> **Parts of the exercise**
**a.** In the forgiveness discussion, what have the parents decided to do now that John has moved back in?
**b.** Condense the paragraph of the forgiveness discussion that begins "No. I think they can learn to love John again" into a shorter version that keeps its main points.
**c.** Reproduce the forgiveness discussion from "No. I think" up to and including "would rule here.".

> **Selected passage**
I wouldn't agree with that statement - that may just mean you've accepted it happened - the person who did it is a piece of shit, you're over it and you just don't care anymore. My intention was to figure out how to love someone who wronged you the way you loved them before. Is that particular gift bestowed only upon angels and saints or is true forgiveness your key to the Pearly Gates leaving it impossible 'cept for the chosen few? How do those parents who loved both equally before forgive what he did? PS - it could have been a stupid drunken argument or a family feud, the why's don't matter - what is of concern is the fact that an hour before that fatal moment, Mom and Pop loved John and Bob - that now Bob is gone due to a fatal blow from John, they can choose to disown John and with no other children, lose their family or somehow find forgiveness to salvage what's left. With John now moved back in they have decided to learn to live with what's happened and keep together what's left. But will they ever love John the way they did?
No. I think they can learn to love John again, or they can reassemble the love they still hold for John into something more whole, but I do not think it will be the same-same. Have you ever loved two people in quite the same way? I haven't. I think the same paradigm would rule here.

> **Recorded information**
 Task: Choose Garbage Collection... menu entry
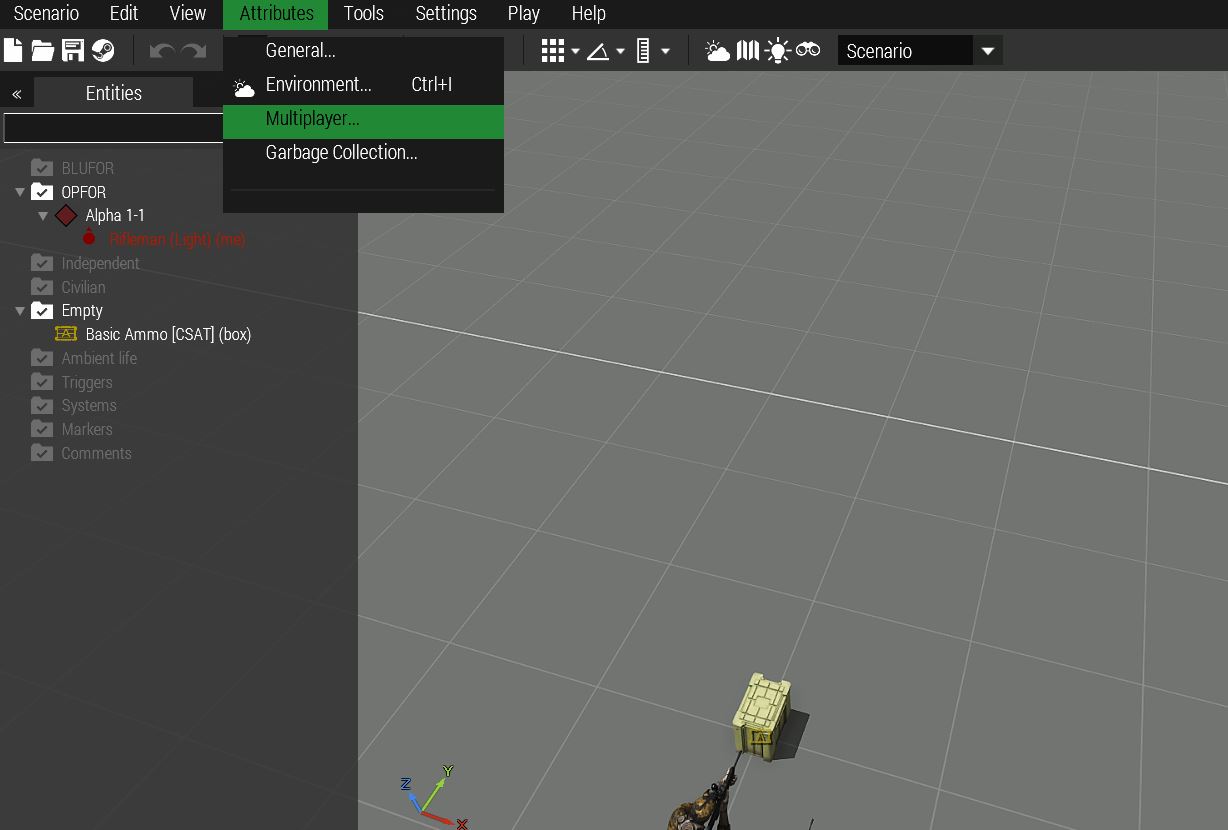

> **Answers in order**
**a.** They have decided to learn to live with what's happened and keep together what's left.

**b.** No. The parents can learn to love John again, or rebuild the love they still have for him into something more whole, but it won't be the same as before. The writer has never loved two people in quite the same way and thinks that pattern applies here too.

**c.**
No. I think they can learn to love John again, or they can reassemble the love they still hold for John into something more whole, but I do not think it will be the same-same. Have you ever loved two people in quite the same way? I haven't. I think the same paradigm would rule here.